The GS stated that, he had even put forth a request to the Regional Director of MoLHR if Bhutanese workforce could be availed at a time like this and he hopes to see them take up the task. However, he said that, there were Bhutanese TTI graduates and others in the past who did work for very short durations for about 3 months and afterwards they would usually quit looking for other options.

He said that he is quite astonished as to where the TTI graduates are being absorbed as they hardly have any applicants from the TTIs.

As per the Kamal Pradhan, GS of Industrial Service Sector in Gelephu, the situation is quite similar to Phuentsholing as the lack of day workers have left businesses resorting to other adaptive measures. In Gelephu he stated that, even other places who used to hire day-workers like hotels, some households and others might be finding it hard to cope-up with the change in times. As per their statistics, nearly 700 day-workers would enter Bhutan on an average which leaves a huge gap in manpower.

To this he said that, if Bhutanese people can fill this void, about 1000 jobs are available.

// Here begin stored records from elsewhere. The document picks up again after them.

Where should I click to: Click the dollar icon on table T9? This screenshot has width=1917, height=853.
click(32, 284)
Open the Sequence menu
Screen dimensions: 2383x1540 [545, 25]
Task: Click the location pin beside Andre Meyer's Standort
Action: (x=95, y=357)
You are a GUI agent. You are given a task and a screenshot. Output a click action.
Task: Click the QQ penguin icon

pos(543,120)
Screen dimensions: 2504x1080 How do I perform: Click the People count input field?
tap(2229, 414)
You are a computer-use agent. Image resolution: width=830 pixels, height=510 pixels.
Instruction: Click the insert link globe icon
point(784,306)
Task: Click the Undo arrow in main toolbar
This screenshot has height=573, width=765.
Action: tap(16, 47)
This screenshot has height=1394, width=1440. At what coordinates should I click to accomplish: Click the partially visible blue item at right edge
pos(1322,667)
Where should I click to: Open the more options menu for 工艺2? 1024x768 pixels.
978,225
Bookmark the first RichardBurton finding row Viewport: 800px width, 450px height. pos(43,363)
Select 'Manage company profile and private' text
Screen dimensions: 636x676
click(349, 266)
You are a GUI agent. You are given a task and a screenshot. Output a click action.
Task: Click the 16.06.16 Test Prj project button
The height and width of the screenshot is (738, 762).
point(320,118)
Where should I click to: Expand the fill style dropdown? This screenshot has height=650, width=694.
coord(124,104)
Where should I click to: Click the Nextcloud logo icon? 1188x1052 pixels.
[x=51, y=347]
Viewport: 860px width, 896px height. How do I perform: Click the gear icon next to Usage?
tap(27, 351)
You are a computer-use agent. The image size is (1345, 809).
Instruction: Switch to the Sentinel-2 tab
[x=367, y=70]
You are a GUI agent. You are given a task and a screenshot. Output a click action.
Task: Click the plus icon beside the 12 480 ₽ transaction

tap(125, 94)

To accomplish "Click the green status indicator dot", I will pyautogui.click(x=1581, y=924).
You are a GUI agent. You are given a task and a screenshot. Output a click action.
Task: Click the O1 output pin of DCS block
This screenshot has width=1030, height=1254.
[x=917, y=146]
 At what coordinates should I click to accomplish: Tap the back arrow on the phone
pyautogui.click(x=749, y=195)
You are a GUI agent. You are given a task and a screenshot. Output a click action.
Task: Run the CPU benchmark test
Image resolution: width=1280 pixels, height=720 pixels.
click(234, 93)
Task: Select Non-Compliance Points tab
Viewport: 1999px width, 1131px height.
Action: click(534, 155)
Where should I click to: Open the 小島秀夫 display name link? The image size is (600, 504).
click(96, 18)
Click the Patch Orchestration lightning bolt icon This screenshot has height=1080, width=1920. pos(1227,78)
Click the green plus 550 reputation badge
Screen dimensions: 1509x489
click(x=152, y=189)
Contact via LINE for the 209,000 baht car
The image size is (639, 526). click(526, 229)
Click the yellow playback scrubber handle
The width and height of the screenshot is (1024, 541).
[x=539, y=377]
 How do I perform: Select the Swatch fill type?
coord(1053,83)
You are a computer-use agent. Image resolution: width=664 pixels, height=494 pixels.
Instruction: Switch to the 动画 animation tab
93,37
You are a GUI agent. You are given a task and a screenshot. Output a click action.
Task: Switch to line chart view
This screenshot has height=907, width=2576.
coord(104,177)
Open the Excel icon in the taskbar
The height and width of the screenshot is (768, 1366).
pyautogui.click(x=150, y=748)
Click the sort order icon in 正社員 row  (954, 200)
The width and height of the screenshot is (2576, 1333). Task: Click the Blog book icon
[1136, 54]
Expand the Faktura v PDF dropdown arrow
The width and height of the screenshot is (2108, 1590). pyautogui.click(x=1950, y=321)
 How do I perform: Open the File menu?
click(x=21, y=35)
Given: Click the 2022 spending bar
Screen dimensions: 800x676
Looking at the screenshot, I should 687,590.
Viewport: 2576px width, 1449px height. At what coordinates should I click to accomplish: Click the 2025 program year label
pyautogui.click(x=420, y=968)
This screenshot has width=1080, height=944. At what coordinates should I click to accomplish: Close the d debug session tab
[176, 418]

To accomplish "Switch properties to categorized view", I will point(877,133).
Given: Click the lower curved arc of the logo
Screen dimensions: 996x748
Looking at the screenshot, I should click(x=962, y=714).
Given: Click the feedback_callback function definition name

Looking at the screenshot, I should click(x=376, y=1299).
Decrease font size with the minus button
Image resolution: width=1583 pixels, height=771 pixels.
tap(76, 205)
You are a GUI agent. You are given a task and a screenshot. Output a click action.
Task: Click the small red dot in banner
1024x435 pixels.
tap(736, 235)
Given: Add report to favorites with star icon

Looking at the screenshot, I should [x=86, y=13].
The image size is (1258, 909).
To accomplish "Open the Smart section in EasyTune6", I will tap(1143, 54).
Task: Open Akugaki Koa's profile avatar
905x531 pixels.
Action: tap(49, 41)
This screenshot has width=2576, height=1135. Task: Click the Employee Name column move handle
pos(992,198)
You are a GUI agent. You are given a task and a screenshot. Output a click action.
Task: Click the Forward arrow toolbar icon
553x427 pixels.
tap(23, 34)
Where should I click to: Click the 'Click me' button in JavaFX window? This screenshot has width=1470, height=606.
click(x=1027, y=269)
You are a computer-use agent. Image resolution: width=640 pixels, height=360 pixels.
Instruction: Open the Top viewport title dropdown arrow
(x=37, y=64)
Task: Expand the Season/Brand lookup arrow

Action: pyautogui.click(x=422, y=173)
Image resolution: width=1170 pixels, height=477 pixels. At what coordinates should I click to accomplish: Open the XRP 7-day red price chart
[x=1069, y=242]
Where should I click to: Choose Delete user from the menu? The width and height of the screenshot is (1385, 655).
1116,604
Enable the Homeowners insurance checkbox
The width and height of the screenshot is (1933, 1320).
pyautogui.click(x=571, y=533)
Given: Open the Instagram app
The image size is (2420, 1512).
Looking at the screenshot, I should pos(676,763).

He said that, the jobs are not very preferable but still doable if the mentality of work for the people vary slightly. He added that these works are not necessarily all manual or those which require heavy physical capabilities but ones which can even be done by females.

On behalf of these sectors he said that, if people do come forward they can allot proper wage rates as per the government’s minimum requirements and as per him, the Ministry of Labor has also been providing Nu 5000 for any Bhutanese employee under their wing as part of the Guaranteed Employment Program (GEP).

Tshewang Rinchen, Office of the Minister, MoLHR said that the Ministry is currently assessing their situation to come up with appropriate responses.

He added “as per the information maintained by the Ministry, most of the TTI graduates are absorbed in the job market. The Ministry is in the process of carrying out tracer study of the TTI graduates which will give comprehensive information about them. This will enable the Ministry to make informed decisions benefiting the institutes and the trainees”.